Когда сеанс в этих заштатных киношках начинался с рекламных роликов, в зрительном зале поднимался умопомрачительный, вдохновенный и веселый, мне совершенно непонятный гвалт. Чем больше чудес — дезодорантов, стиральных порошков, неповторимо ароматных сортов кофе, кристально чистых ванных комнат, — тем оглушительней становился протестующий рев, ругань, тем беспощадней — издевательский гогот. Прошло несколько недель, прежде чем я понял, что эти молодые люди протестуют из самозащиты, отстаивают реальность своих собственных жизней в противовес каждой частности того нереального и стерильного мира, который запертые за железным занавесом народы лелеяли как заветную и достижимую мечту о красоте и совершенстве. Экран не слышал их протестов. Они убеждали друг друга в том, что такого мира не существует, кричащие ценности этого мира для них неприемлемы. Так они защищались от ложной идеи, которую народы другой половины Европы без раздумья приняли как идею реальной осуществимости общества изобилия. Не знаю, жива ли еще госпожа Вагнер. Если жива, то наверняка беззащитна.

У нас существуют два вида по-разному стилизованных развалин. Это — Берлин, таинственная, символическая и подлинная столица европейского континента. Город, где равно ошибочные идеи взаимного отталкивания и притяжения не понимают и не могут понять друг друга, и теперь уже нечем благотворно разделить, развести это взаимонепонимание. Стена «все-таки была для нас неким решением». Огромно и далеко общее небо.

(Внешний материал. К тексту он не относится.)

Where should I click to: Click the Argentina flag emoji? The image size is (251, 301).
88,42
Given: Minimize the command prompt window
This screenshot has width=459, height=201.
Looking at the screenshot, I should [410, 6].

Западная часть Берлина упирается в лес; ухоженные сады, тенистые и тихие улицы, куда не доносится шум транспорта. А дальше дубы, буки, хвойные деревья и озера. По лесным дорожкам удаляются рысью всадники. Гулко, звонко стучат копыта по тускло-серому плотному песку. Над просторной берлинской равниной ласково веет ветерок или вдруг посвежеет и закружит вихрь. Когда я жил в этой части города, в Грюневальде и Далеме, редко проходила неделя, а то и день, чтобы какой-либо странный случай не напомнил о том, где я, собственно, нахожусь. Как-то вечером дома затряслись от артиллерийских залпов, в окнах задребезжали стекла. От трассирующих ракет посветлело небо. Я выбежал на улицу — никого. Громыхали пушки, от ракет небо становилось то желтым, то красным. Мне самому показалась смешной моя тревога. Я пошел дальше по улице, надеясь встретить хоть одну живую душу. В короткие паузы между орудийными залпами и хлопками ракет тихо шелестел дождь. У грюневальдской остановки увидел пожилую даму, казалось, она вообще ничего не замечала, просто наслаждалась ласковым шумом дождя. И ждала, когда ее собака справится под кустом со своими делишками. Все в порядке, все, все в порядке, говорила она, пока ее пес, натужившись, подрагивал хвостом, это у англичан учения.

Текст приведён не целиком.